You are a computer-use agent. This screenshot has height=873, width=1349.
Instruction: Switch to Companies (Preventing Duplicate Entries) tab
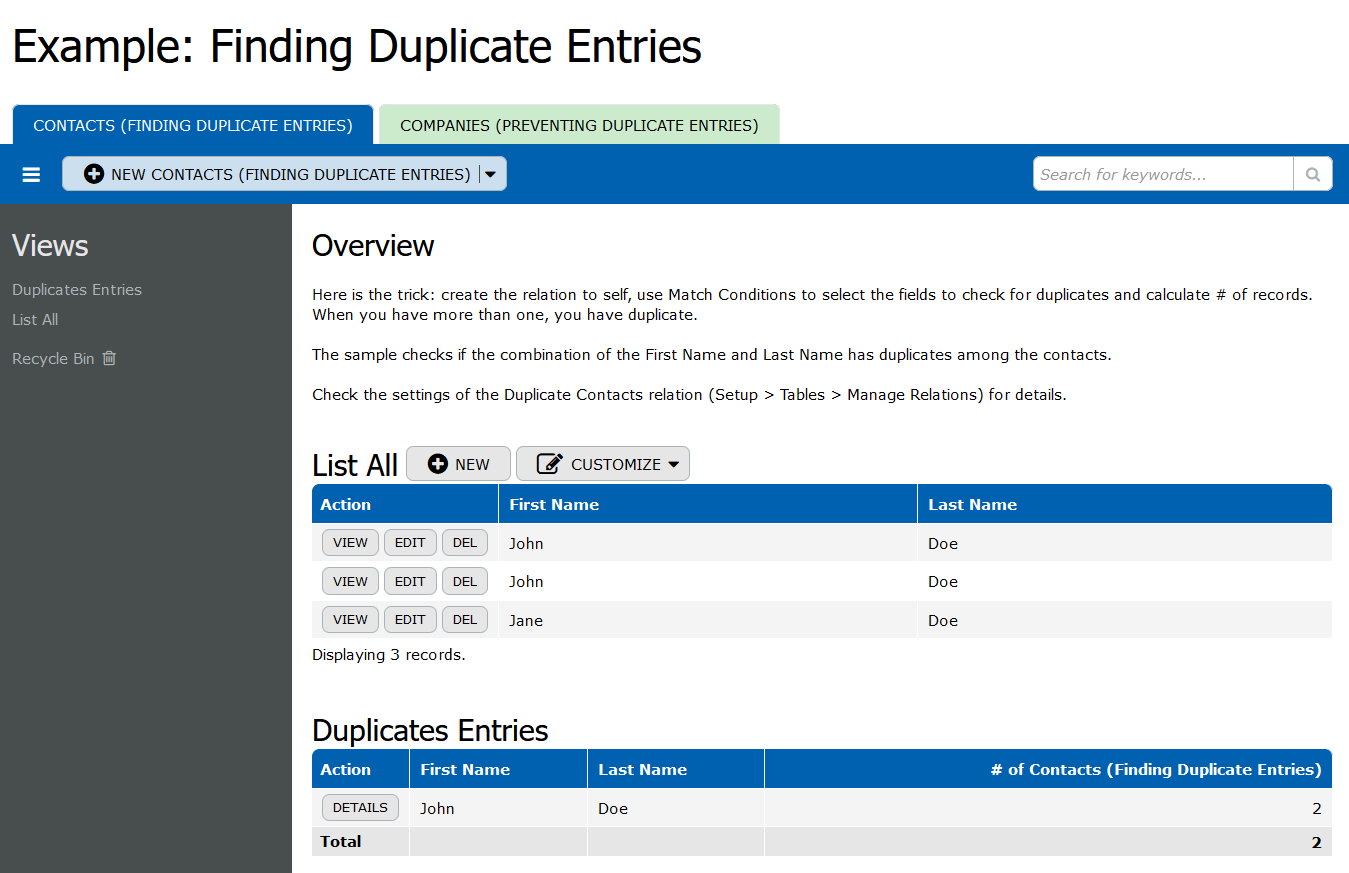tap(579, 126)
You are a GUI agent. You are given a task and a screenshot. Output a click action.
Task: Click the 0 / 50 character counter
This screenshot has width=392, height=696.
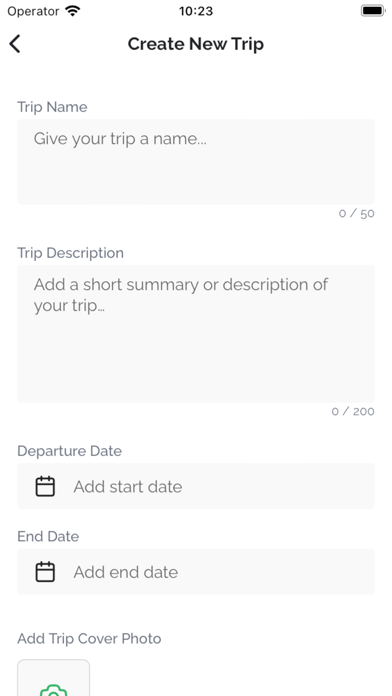pos(356,214)
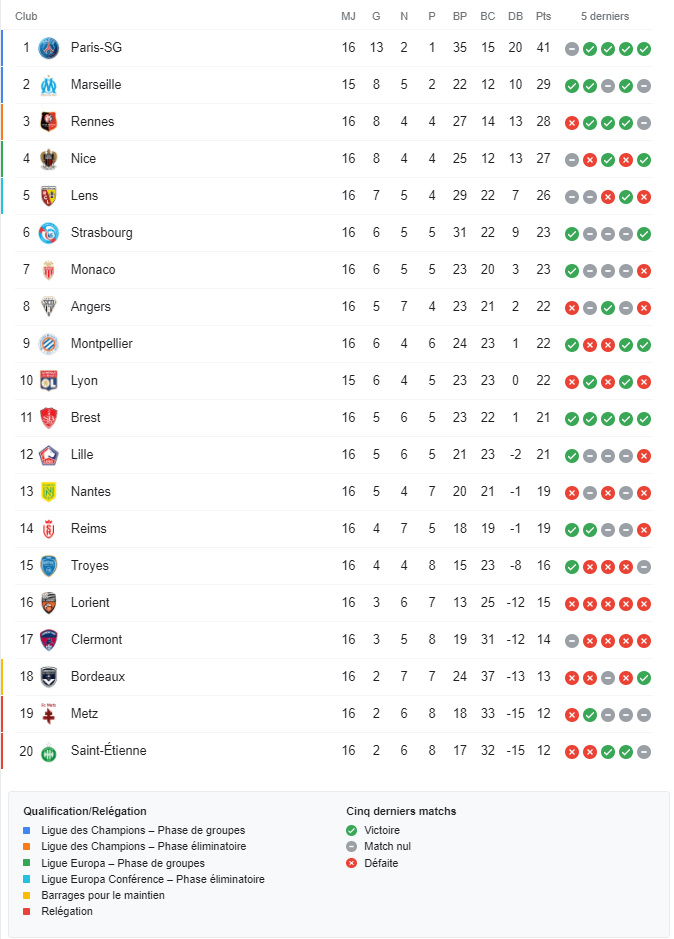Click the Rennes team crest
This screenshot has width=674, height=939.
point(48,122)
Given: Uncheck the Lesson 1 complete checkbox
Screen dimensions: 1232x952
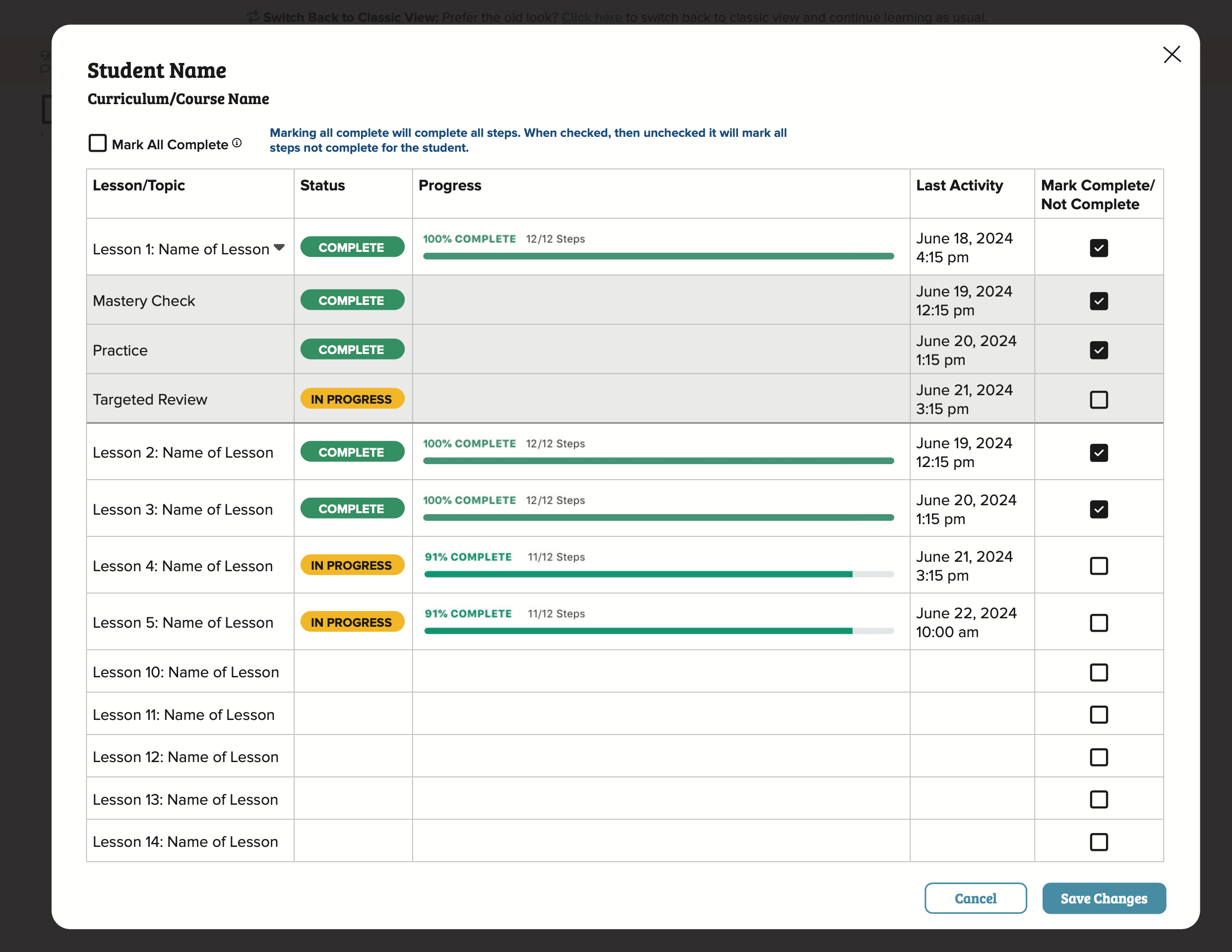Looking at the screenshot, I should point(1098,248).
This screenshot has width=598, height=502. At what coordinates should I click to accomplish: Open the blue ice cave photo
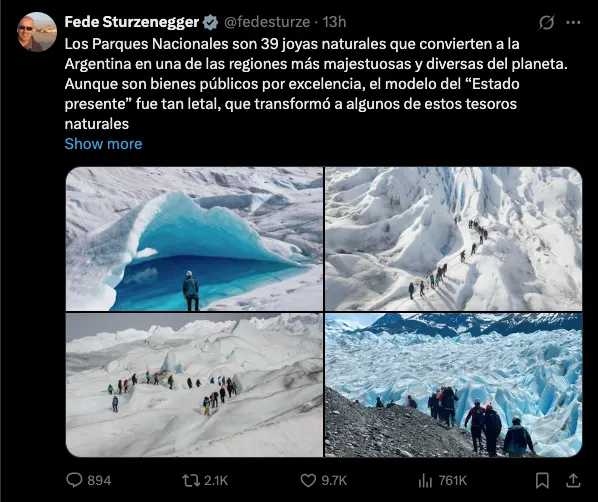(195, 239)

● ● ●

● WORK TO COMPLETE: For every line above that includes the word "agent", return the line.

● SOLUTION FOR THIS EXERCISE:
You are a computer-use agent. This screenshot has height=873, width=1349.
You are a GUI agent. You are given a task and a screenshot. Output a click action.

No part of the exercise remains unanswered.